→ EXERCISE
The answer must consist solely of the line that contains "Open the bookmark icon in top bar" and all subsequent lines of the data, each reproduced exactly.
=== Begin Enclosure ===
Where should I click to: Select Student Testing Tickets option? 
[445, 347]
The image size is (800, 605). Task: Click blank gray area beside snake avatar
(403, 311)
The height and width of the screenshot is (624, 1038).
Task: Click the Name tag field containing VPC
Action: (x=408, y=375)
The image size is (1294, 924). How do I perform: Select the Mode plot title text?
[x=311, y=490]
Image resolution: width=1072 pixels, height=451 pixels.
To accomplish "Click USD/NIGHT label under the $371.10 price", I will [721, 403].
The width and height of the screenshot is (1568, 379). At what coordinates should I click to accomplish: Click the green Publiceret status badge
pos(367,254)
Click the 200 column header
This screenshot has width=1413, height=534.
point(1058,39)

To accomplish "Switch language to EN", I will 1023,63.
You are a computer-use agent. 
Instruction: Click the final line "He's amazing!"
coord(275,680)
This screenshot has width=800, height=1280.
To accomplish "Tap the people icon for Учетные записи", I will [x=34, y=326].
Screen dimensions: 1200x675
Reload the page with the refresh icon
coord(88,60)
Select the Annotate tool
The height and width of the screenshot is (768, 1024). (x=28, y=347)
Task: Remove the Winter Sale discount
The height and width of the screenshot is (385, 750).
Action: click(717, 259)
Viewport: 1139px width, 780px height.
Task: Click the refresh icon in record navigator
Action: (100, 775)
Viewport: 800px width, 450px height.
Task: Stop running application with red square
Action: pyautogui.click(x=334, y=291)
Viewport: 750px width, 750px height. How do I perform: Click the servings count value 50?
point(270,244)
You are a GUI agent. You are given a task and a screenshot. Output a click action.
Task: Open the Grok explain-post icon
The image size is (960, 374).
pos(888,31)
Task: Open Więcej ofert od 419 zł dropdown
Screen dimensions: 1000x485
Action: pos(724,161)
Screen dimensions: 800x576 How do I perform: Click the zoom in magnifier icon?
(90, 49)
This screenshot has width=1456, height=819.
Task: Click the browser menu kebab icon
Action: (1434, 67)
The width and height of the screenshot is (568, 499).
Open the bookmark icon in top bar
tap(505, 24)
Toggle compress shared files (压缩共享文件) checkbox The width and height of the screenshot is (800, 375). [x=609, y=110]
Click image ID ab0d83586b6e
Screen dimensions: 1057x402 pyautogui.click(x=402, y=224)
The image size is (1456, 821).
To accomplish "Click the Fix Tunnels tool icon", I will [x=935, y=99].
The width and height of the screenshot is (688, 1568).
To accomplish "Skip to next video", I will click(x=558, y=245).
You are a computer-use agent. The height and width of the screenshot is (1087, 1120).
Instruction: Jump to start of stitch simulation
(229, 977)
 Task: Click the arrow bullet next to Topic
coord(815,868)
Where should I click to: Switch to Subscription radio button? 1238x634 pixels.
=== End Enclosure ===
→ EXERCISE SOLUTION
Open the bookmark icon in top bar
tap(505, 24)
Toggle compress shared files (压缩共享文件) checkbox The width and height of the screenshot is (800, 375). [x=609, y=110]
Click image ID ab0d83586b6e
Screen dimensions: 1057x402 pyautogui.click(x=402, y=224)
The image size is (1456, 821).
To accomplish "Click the Fix Tunnels tool icon", I will [x=935, y=99].
The width and height of the screenshot is (688, 1568).
To accomplish "Skip to next video", I will click(x=558, y=245).
You are a computer-use agent. The height and width of the screenshot is (1087, 1120).
Instruction: Jump to start of stitch simulation
(229, 977)
 Task: Click the arrow bullet next to Topic
coord(815,868)
Where should I click to: Switch to Subscription radio button? 1238x634 pixels.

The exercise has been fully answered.